Madhurima Mishra
Madhurima Mishra

Reputation: 1083

What is the cluster IP in Kubernetes?

I have created a cluster of three nodes: one master, two minions. How to check the cluster IP in Kubernetes? Is it the IP of the master node?

Upvotes: 44

Views: 92395

Answers (5)

Shadi Badir
Shadi Badir

Reputation: 64

The ClusterIP provides a load-balanced IP address. One or more pods that match a label selector can forward traffic to the IP address. The ClusterIP service must define one or more ports to listen on with target ports to forward TCP/UDP traffic to containers.

Upvotes: 0

Vaibhav Jain
Vaibhav Jain

Reputation: 2243

Cluster IP is a virtual IP that is allocated by the K8s to a service. It is K8s internal IP.

A Cluster IP makes it accessible from any of the Kubernetes cluster’s nodes. The use of virtual IP addresses for this purpose makes it possible to have several pods expose the same port on the same node – All of these pods will be accessible via a unique IP address.

This IP is stable and never changes in the service lifecycle(unless deleted explicitly).

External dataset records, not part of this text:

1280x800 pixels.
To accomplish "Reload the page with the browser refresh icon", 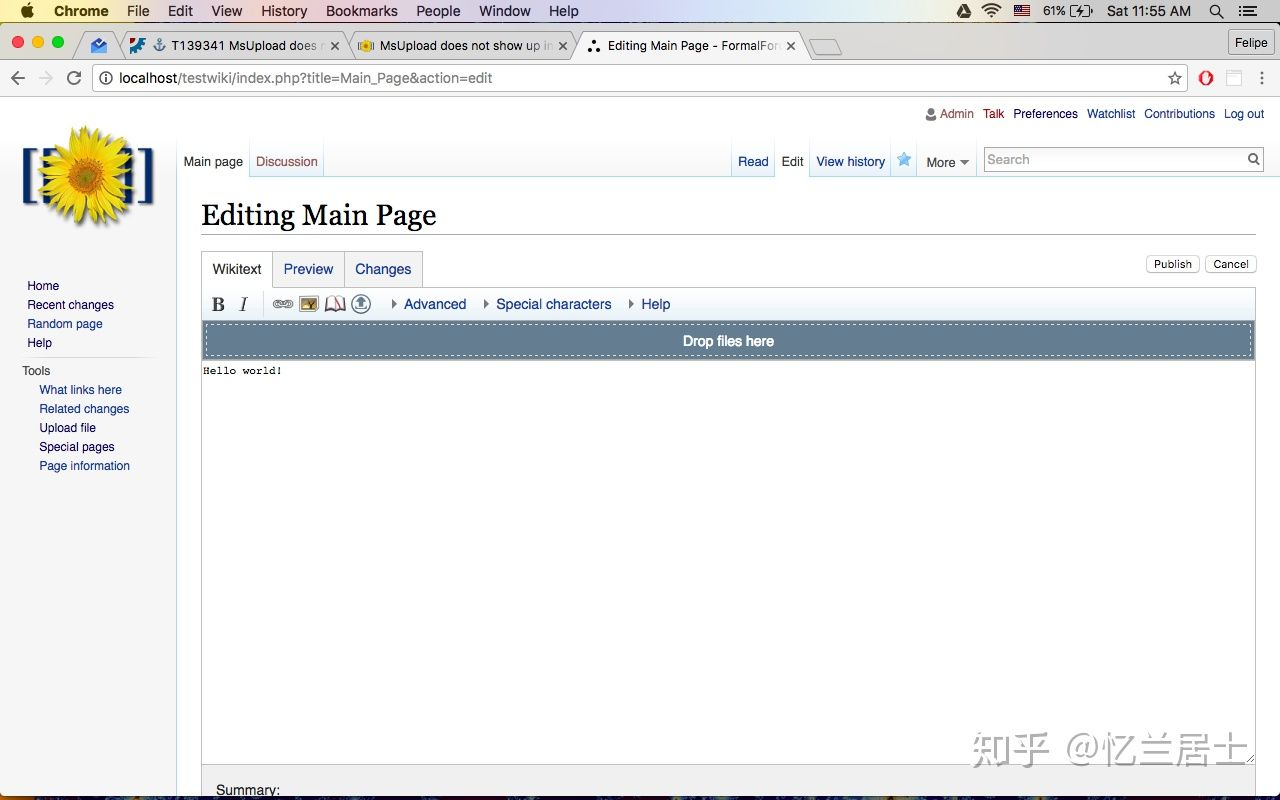I will (x=74, y=78).
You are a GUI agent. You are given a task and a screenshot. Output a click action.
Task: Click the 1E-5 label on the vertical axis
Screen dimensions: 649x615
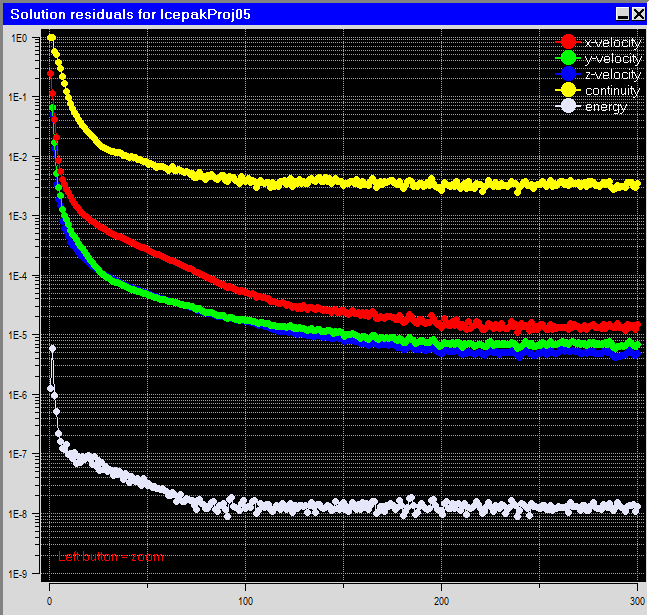(x=18, y=336)
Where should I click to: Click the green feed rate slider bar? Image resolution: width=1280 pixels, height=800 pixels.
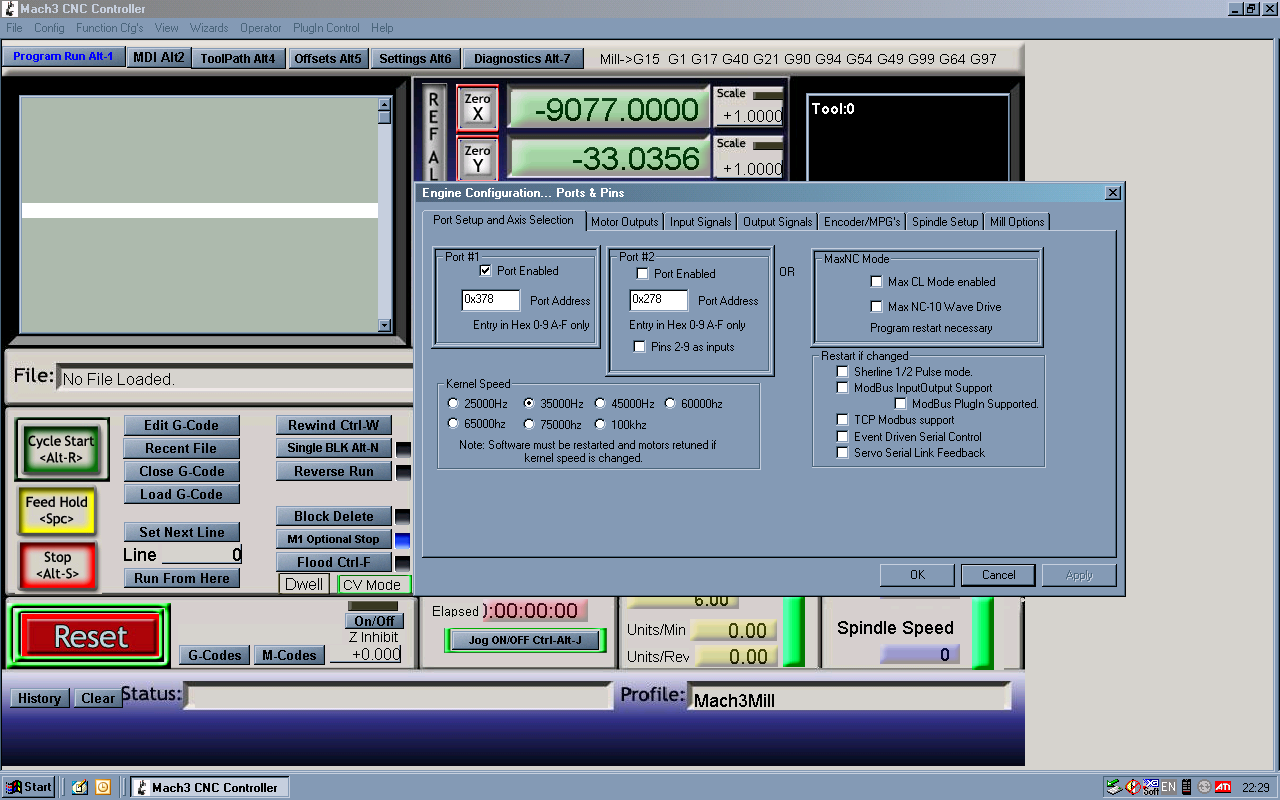[x=794, y=632]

2 different pods can communicate using this IP, though I recommend using cluster DNS service.

Upvotes: 12

Abu Shoeb
Abu Shoeb

Reputation: 5152

Run this

$ kubectl cluster-info

It shows result like this where you can see the Kubernetes master IP

Kubernetes Cluster IP

Upvotes: 41

Tim Allclair
Tim Allclair

Reputation: 7817

ClusterIP can mean 2 things: a type of service which is only accessible within a Kubernetes cluster, or the internal ("virtual") IP of components within a Kubernetes cluster. Assuming you're asking about finding the internal IP of a cluster, it can be accessed in 3 ways (using the simple-nginx example):

  1. Via command line kubectl utility:

    $ kubectl describe service my-nginx
    Name:           my-nginx
    Namespace:      default
    Labels:         run=my-nginx
    Selector:       run=my-nginx
    Type:           LoadBalancer
    IP:         10.123.253.27
    LoadBalancer Ingress:   104.197.129.240
    Port:           <unnamed>   80/TCP
    NodePort:       <unnamed>   30723/TCP
    Endpoints:      10.120.0.6:80
    Session Affinity:   None
    No events.
    
  2. Via the kubernetes API (here I've used kubectl proxy to route through localhost to my cluster):

    $ kubectl proxy &
    $ curl -G http://localhost:8001/api/v1/namespaces/default/services/my-nginx
    {
      "kind": "Service",
      "apiVersion": "v1",
      "metadata": <omitted>,
      "spec": {
        "ports": [
          {
            "protocol": "TCP",
            "port": 80,
            "targetPort": 80,
            "nodePort": 30723
          }
        ],
        "selector": {
          "run": "my-nginx"
        },
        "clusterIP": "10.123.253.27",
        "type": "LoadBalancer",
        "sessionAffinity": "None"
      },
      "status": {
        "loadBalancer": {
          "ingress": [
            {
              "ip": "104.197.129.240"
            }
          ]
        }
      }
    }
    
  3. Via the $<NAME>_SERVICE_HOST environment variable within a Kubernetes container (in this example my-nginx-yczg9 is the name of a pod in the cluster):

    $ kubectl exec my-nginx-yczg9 -- sh -c 'echo $MY_NGINX_SERVICE_HOST'
    10.123.253.27
    

More details on service IPs can be found in the Services in Kubernetes documentation, and the previously mentioned simple-nginx example is a good example of exposing a service outside your cluster with the LoadBalancer service type.

Upvotes: 49

jolestar
jolestar

Reputation: 1333

cluster IP only allocated to service, it is Kubernetes's internal ip。